Incidentally you won’t be surprised to learn that another not too clued up economist from Harvard (forgive the tautology) also promotes the “high return” investment idea: that’s Kenneth Rogoff.
Then in this Financial Times article a few days ago, he shied away from fiscal stimulus but produced a new and unbelievably stupid idea namely that “Creative consideration should also be given to ways of mobilising the trillions of dollars in public assets held by central banks and sovereign wealth funds largely in the form of safe liquid assets to promote growth.”
So what exactly are those mysterious “public assets”? Given their astronomic size (trillions of dollars) all Summers can be referring to is government debt held by central banks. But since central banks are part of the government machine, those “assets” are nothing more than a book-keeping entry!!! They aren’t any form of REAL WEALTH like an empty office block which can be potentially be put to use.
Moreover, are they an “asset”? Well as just intimated, they are an asset as viewed by central banks and a LIABILITY as viewed by governments. That is, they are essentially a debt owed by department of government to another. This is all gobbledegook!!!!
As I pointed out in a letter in the Financial Times, and as others have pointed out, those government debts might as well be torn up: they’re meaningless.
But that’s not to say there isn't a grain of truth in what Summers says. If he is trying to say that governments and central banks can simply create – er – “assets” out of thin air (i.e. money) and spend it (and/or cut taxes) so as to boost economic activity, the he is right. But then that’s no more than Keynes pointed out nearly a century ago, as as MMTers and Positive Money keep pointing out. And that’s fiscal stimulus.
But of course there is a big problem in suggesting that we print money and net spend it, namely that whenever the words “print” and “money” appear in the same sentence, hoards of idiots come out of the woodwork screaming “inflation”.

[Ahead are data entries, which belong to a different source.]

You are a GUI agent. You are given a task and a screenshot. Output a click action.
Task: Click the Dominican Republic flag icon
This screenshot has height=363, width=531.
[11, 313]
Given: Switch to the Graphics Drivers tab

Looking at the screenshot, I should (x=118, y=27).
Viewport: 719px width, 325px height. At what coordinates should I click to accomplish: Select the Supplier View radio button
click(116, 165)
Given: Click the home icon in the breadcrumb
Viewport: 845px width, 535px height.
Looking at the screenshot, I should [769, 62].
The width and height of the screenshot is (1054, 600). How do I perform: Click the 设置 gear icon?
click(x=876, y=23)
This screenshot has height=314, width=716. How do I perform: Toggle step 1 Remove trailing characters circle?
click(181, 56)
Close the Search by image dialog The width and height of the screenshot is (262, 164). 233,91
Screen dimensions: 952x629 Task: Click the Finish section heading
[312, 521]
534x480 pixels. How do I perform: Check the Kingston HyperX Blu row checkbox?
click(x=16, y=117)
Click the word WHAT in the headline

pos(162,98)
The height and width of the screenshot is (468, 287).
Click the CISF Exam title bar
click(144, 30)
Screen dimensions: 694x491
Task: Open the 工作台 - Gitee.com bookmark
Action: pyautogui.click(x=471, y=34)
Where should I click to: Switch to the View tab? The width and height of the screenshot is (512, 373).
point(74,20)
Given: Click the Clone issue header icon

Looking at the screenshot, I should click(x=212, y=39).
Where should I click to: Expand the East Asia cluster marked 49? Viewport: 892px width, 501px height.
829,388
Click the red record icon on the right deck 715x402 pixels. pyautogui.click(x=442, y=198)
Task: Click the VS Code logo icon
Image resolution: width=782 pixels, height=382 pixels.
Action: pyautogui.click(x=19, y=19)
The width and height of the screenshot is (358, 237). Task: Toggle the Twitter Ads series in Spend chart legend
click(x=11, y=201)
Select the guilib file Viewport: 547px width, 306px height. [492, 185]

And in a world ruled by idiots, you have to be careful what you say, as Krugman pointed out recently. Likewise in a conversation between Keynes and Abba Lerner, Keynes told Lerner to be careful what he said in reference to money and printing.
So it’s just possible that Summers is fiendishly clever, and is trying to send a message to economic illiterates that make up Congress: that is, trying to instil in them that come a recession, it’s up to them to do something. But I doubt it. I think he’s cluless.
But never mind: once you’re an established emperor, the fact that you’re naked matters not one iota. Everyone will see you as being dressed in the finest clothes – apart from a few naughty boys like me.